Keep on the good work.

[Miraenda]

Since a program like dkimproxy can institute both DomainKeys and DKIM for a machine for outgoing messages, cPanel could institute a similar program to provide both DomainKeys and DKIM support for outgoing emails using a similar methodology. Otherwise, dkimproxy could simply be added as one of the products that's part of cPanel instead as an alternative. This way, DomainKeys wouldn't need to be dropped as both could be available.

The issue with dropping DomainKeys is that some services do still check for it instead of DKIM, so you really need a proxying agent like dkimproxy (or something in-house developed) that can determine which is being checked and provide either DomainKeys or DKIM depending on what the receiving machine is checking for.

[thobarn]

Since a program like dkimproxy can institute both DomainKeys and DKIM for a machine for outgoing messages, cPanel could institute a similar program to provide both DomainKeys and DKIM support for outgoing emails using a similar methodology...

I agree. DKIM may be the new kid on the block, but some of us _DO_ use and rely on DomainKeys. Implement DKIM w/o sacrificing DomainKeys support please.

[mykkal]

Since a program like dkimproxy can institute both DomainKeys and DKIM for a machine for outgoing messages, cPanel could institute a similar program to provide both DomainKeys and DKIM support for outgoing emails using a similar methodology. Otherwise, dkimproxy could simply be added as one of the products that's part of cPanel instead as an alternative. This way, DomainKeys wouldn't need to be dropped as both could be available.

The issue with dropping DomainKeys is that some services do still check for it instead of DKIM, so you really need a proxying agent like dkimproxy (or something in-house developed) that can determine which is being checked and provide either DomainKeys or DKIM depending on what the receiving machine is checking for.

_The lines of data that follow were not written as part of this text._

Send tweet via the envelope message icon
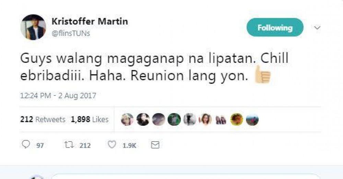 coord(155,145)
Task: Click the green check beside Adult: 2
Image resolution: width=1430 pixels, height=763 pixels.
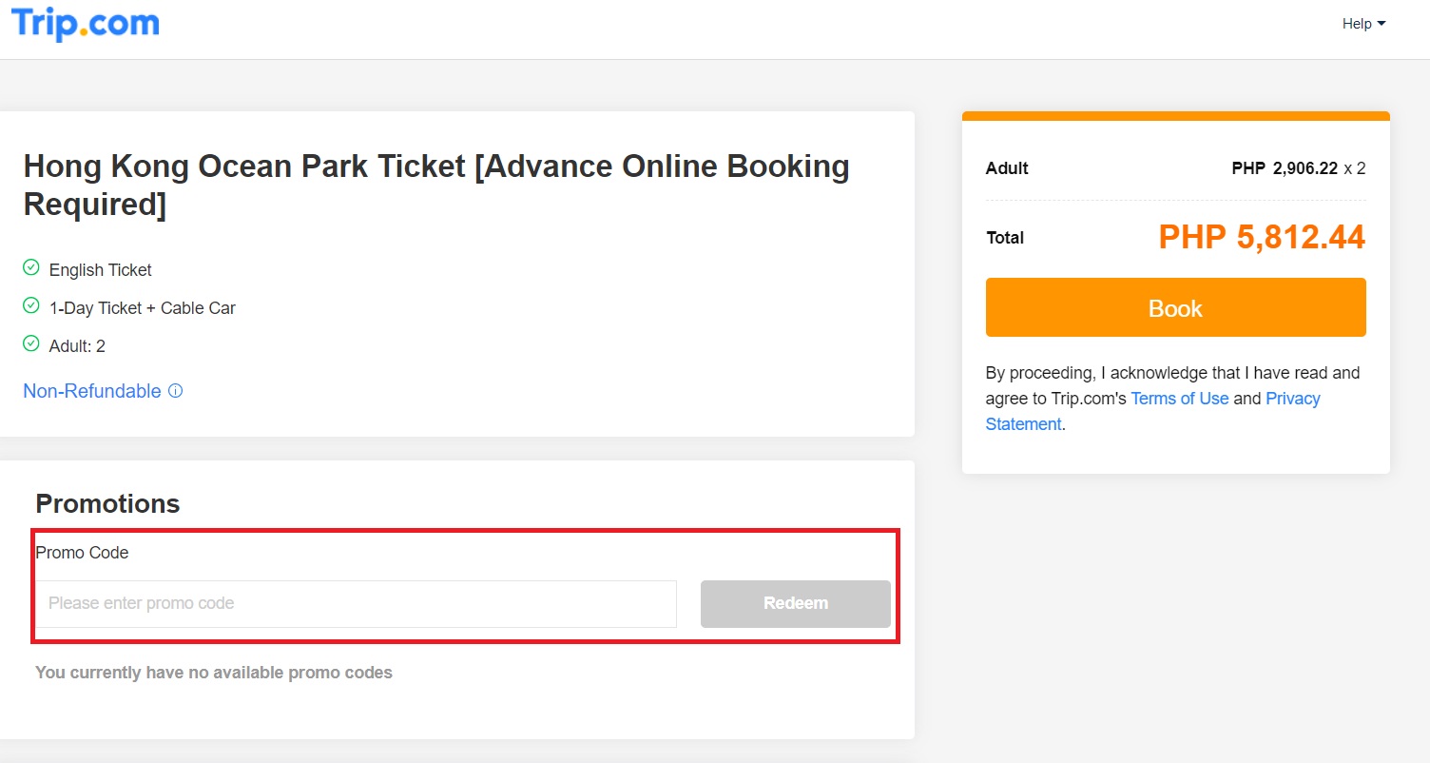Action: 31,343
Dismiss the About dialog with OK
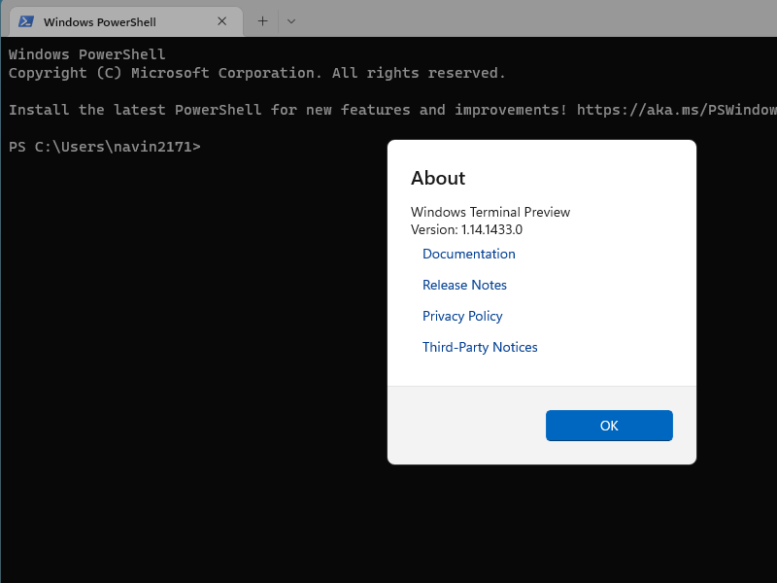Viewport: 777px width, 583px height. click(x=609, y=426)
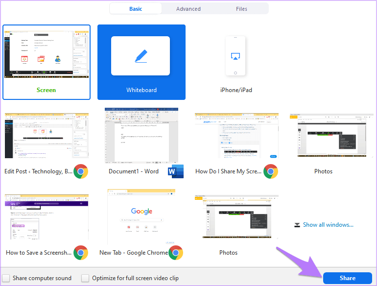Check Optimize for full screen video clip
This screenshot has width=377, height=286.
point(85,278)
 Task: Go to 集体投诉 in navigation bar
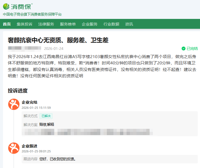24,24
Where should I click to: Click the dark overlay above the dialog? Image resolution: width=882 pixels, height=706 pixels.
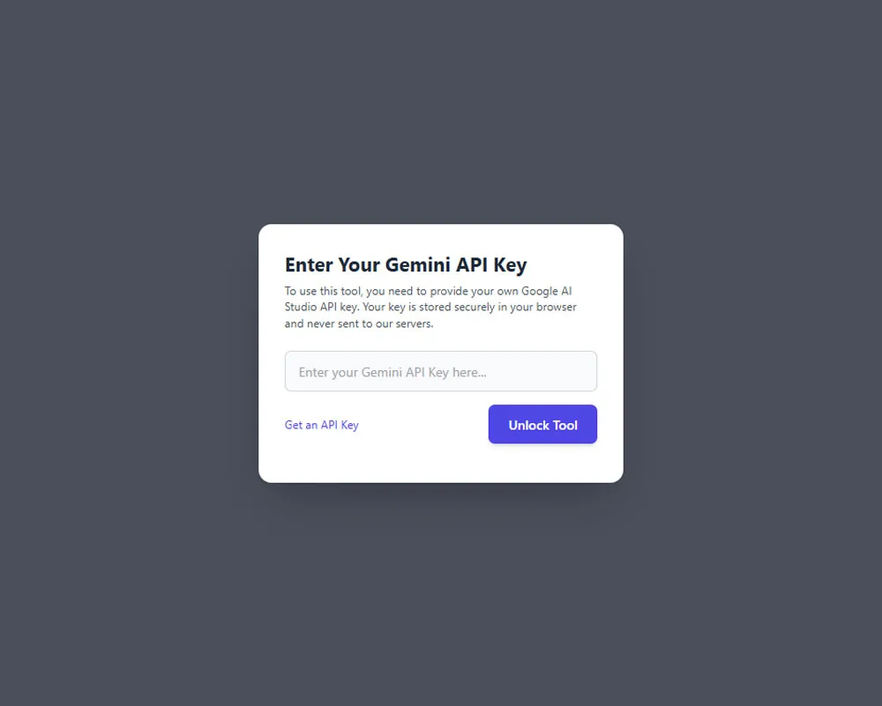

I'd rather not drop it but domain keys is kinda accepted as a primitive version of DKIM which is more robust. I think both are effective... But I also think domain keys will be deprecated soon!

We need this too.. DomainKeys are only being used by Yahoo!, while DKIM has been implemented by a lot of companies out there.

Please, add DKIM support into cPanel, or at least let us know you're going to add it or not.

Both would be the best option to be included in enterprise level software like Cpanel.

I agree. DKIM may be the new kid on the block, but some of us _DO_ use and rely on DomainKeys. Implement DKIM w/o sacrificing DomainKeys support please.

Co-sign this totally! We need more people to post in this thread. Please share it socially.... I'm not sure how urgent this is to cpanel but I think they are considering it.

Personally I can't wait another full year for the option. Its detrimental to my business. And really... They would want to offer that option to very successful web admins... They would be sending a lot of email anyways... Best to offer them technology that will keep them out of junk mail!

I hope CPANEL never falls this far behind on exim again! This thread has had 10,000 + views. C'MON CPANEL! Lets render this subject obsolete.